> WHAT IS EXPECTED:
Please copy the leading lines of the entries below exactly, concluding with the line in which "Task: Click the icon next to 基本资料" occurs.
········
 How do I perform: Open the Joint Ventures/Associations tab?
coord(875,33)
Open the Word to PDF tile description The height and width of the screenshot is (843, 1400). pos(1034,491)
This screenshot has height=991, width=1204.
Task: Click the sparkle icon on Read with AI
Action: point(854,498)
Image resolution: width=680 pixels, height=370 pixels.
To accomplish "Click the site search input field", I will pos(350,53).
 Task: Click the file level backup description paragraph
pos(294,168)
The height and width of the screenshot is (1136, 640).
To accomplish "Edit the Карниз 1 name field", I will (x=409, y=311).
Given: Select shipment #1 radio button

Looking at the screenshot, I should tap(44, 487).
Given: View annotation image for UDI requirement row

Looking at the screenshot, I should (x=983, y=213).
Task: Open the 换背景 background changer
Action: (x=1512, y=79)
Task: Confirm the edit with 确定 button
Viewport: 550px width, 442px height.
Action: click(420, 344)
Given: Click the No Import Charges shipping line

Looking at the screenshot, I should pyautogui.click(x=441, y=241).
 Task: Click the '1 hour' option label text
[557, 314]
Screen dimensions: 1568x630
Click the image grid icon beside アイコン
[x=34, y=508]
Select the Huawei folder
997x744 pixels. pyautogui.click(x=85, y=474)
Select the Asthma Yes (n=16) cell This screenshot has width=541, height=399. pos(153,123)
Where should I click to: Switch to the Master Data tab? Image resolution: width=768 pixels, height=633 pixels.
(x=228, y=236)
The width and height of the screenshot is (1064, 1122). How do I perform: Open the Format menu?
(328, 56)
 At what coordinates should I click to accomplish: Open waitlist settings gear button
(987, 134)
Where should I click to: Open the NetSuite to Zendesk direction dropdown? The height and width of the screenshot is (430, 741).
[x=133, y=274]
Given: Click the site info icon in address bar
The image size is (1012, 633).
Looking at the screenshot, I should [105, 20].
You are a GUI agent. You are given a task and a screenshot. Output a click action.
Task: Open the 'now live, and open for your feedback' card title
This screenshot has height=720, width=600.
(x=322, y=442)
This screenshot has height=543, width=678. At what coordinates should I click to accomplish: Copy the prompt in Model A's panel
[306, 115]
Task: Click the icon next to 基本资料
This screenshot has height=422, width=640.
········
> YOUR SOLUTION:
 How do I perform: Open the Joint Ventures/Associations tab?
coord(875,33)
Open the Word to PDF tile description The height and width of the screenshot is (843, 1400). pos(1034,491)
This screenshot has height=991, width=1204.
Task: Click the sparkle icon on Read with AI
Action: point(854,498)
Image resolution: width=680 pixels, height=370 pixels.
To accomplish "Click the site search input field", I will pos(350,53).
 Task: Click the file level backup description paragraph
pos(294,168)
The height and width of the screenshot is (1136, 640).
To accomplish "Edit the Карниз 1 name field", I will (x=409, y=311).
Given: Select shipment #1 radio button

Looking at the screenshot, I should tap(44, 487).
Given: View annotation image for UDI requirement row

Looking at the screenshot, I should (x=983, y=213).
Task: Open the 换背景 background changer
Action: (x=1512, y=79)
Task: Confirm the edit with 确定 button
Viewport: 550px width, 442px height.
Action: click(420, 344)
Given: Click the No Import Charges shipping line

Looking at the screenshot, I should pyautogui.click(x=441, y=241).
 Task: Click the '1 hour' option label text
[557, 314]
Screen dimensions: 1568x630
Click the image grid icon beside アイコン
[x=34, y=508]
Select the Huawei folder
997x744 pixels. pyautogui.click(x=85, y=474)
Select the Asthma Yes (n=16) cell This screenshot has width=541, height=399. pos(153,123)
Where should I click to: Switch to the Master Data tab? Image resolution: width=768 pixels, height=633 pixels.
(x=228, y=236)
The width and height of the screenshot is (1064, 1122). How do I perform: Open the Format menu?
(328, 56)
 At what coordinates should I click to accomplish: Open waitlist settings gear button
(987, 134)
Where should I click to: Open the NetSuite to Zendesk direction dropdown? The height and width of the screenshot is (430, 741).
[x=133, y=274]
Given: Click the site info icon in address bar
The image size is (1012, 633).
Looking at the screenshot, I should [105, 20].
You are a GUI agent. You are given a task and a screenshot. Output a click action.
Task: Open the 'now live, and open for your feedback' card title
This screenshot has height=720, width=600.
(x=322, y=442)
This screenshot has height=543, width=678. At what coordinates should I click to accomplish: Copy the prompt in Model A's panel
[306, 115]
Task: Click the icon next to 基本资料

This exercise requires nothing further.